Note du Cannibal Lecteur : je me demandais l’origine du titre (Holmies) et c’est en cherchant les définitions pour les mots d’argot du roman « En lieu sûr » que j’ai compris. « Homies » veut dire « potes » et donc, « Holmies » est un jeux de mots sur le fait que Holmes & Watson étaient des potes, my friends !

Mon avis :
Rien ne nous sera épargné ! Le corset de Holmes et son accoutrement ridicule… Les définitions imagées du terme « onanisme » en plein tribunal…

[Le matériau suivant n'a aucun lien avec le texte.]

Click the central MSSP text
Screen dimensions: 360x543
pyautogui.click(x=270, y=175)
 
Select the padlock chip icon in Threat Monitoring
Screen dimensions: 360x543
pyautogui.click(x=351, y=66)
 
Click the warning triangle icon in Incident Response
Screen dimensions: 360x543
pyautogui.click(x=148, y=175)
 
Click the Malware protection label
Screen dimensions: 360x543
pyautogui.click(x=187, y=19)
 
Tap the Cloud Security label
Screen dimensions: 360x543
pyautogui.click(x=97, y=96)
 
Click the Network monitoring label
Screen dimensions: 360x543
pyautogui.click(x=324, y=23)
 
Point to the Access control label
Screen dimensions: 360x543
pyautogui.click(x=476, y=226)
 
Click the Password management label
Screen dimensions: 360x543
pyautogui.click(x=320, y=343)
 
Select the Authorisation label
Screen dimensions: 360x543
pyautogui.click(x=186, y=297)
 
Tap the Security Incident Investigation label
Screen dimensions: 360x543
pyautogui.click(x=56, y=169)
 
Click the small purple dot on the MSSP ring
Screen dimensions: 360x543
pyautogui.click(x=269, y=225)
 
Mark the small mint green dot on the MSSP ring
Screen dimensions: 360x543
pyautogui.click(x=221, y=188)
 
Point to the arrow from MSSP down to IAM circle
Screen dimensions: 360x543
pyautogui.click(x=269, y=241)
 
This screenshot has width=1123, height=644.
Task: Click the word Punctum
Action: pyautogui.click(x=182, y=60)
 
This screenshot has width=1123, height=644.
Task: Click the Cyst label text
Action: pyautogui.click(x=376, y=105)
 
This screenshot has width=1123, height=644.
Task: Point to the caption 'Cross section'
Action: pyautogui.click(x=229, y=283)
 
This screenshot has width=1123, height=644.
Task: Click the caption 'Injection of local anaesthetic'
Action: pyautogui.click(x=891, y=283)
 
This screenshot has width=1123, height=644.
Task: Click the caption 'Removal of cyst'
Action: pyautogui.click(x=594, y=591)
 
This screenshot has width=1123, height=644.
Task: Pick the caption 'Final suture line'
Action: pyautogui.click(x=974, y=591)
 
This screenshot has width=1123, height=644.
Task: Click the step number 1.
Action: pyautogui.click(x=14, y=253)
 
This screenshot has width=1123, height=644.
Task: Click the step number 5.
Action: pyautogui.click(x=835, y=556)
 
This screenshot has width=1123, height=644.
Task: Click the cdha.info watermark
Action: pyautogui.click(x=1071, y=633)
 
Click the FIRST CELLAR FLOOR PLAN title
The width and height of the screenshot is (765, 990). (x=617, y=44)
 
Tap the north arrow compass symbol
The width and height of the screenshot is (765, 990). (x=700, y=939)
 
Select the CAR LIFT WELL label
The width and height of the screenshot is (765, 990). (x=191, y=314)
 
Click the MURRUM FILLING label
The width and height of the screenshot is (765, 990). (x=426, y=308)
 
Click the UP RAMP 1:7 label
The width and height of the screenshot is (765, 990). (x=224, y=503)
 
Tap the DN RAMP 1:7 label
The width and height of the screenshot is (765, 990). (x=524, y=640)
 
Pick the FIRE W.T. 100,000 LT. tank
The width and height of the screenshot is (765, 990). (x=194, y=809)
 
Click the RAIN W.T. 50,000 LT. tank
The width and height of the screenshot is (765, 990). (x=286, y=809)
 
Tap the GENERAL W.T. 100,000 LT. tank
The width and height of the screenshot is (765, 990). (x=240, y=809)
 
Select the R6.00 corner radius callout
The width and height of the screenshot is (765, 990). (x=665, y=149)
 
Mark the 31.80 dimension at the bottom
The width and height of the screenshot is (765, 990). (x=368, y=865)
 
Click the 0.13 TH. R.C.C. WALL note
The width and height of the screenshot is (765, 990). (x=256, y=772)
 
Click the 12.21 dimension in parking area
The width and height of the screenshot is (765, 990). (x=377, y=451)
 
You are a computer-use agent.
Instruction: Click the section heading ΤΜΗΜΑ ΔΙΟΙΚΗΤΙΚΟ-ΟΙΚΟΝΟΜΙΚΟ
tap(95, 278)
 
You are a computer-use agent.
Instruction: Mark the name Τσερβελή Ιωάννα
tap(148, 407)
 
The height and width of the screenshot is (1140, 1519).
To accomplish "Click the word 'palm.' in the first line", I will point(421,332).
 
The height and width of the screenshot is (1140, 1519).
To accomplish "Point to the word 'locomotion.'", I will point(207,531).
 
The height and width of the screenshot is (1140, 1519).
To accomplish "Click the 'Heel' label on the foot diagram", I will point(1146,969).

Une Mrs Hudson nymphomane habillée en périprostipute et qui se fait tringler dans tous les petits coins d’un 221b transformé en hall de gare à partouze…

Une reine Victoria qui clamse ou presque au 221b en plein selfie (oui ! ils ont osé cet anachronisme censé être drôle !) et qu’on cache dans une malle parce que Holmes et Watson sont des calamités…

Un Diogène club où l’on communique par télépathie et où ceux qui n’y parviennent pas sont enfermés comme des enfants dans une garderie…

Histoires d’amours improbables entre Watson et une femme médecin sadique pendant une autopsie qui vire en remake de la scène de la poterie de Ghost… et entre Holmes et une benêt décérébrée qui bouffe des oignons crus avec lui…

Déductions absurdes…

Gags grotesques que le scénariste enfile comme des perles au point qu’on en perd très (très trèèèèèès) vite la trame de l’intrigue…

Une intrigue qui ne tient d’ailleurs pas à grand-chose. Ne me demandez même pas le dénouement du film, j’ai déclaré forfait avant la fin ! (La Belette Cannibal, quant à elle, n’a même pas tenu jusqu’au procès, c’est-à-dire que j’ai abdiqué au bout de 10 longues pénibles minutes !!!)

Bref pour résumer en quelques mots : Pipi-caca, cul, zizi… Hahahahaha !

Le genre de film qu’on ne trouve franchement plus drôle du tout après 14 ans, voire avant.

Et comme il est de plus en plus rare qu’à 14 ans on ait suffisamment lu le canon pour y voir les quelques allusions éventuellement intéressantes, ou qu’on ait une connaissance encyclopédique de toutes les adaptations holmésiennes cinématographiques ou télévisées auxquelles ce film fait des références franchement pas toujours très fines…

Et ben on se contentera (ou pas) des gags idiots dont la répétition est épuisante.

J’ai déjà apprécié d’autres parodies (Élémentaire, mon cher Lockholmes), mais celle-là est une catastrophe par ce qu’ils en font trop !

Ce film tient définitivement du croisement entre une bouse et un navet…

Non c’est une bouse lâchée par une vache nourrie exclusivement au navet.

C’est mauvais, pathétique, ridicule, nul et catastrophique.

On comprend aisément pourquoi il n’est pas sorti dans les salles françaises à Noël dernier malgré la Holmesmania née ces dernières années avec la série de la BBC.

On se demande ce qui a bien pu convaincre des acteurs à la carrière par ailleurs honorable, d’accepter de se commettre dans un tel désastre. Ont-ils des dettes urgentes à régler ? Doivent-ils se refaire après des investissements douteux de leur conseiller financier ? Les a-ton fait chanter ?

Ne perdez pas votre temps, passez votre chemin. Si vous ne m’écoutez pas… c’est à vos risques et périls et on vous aura prévenu ! Tant pis pour vous si vous y laissez quelques points de QI !

Note : C’est même pas un Sherlock barré qu’il lui faut, mais un boulet rouge ! Ou un émoticône « caca ».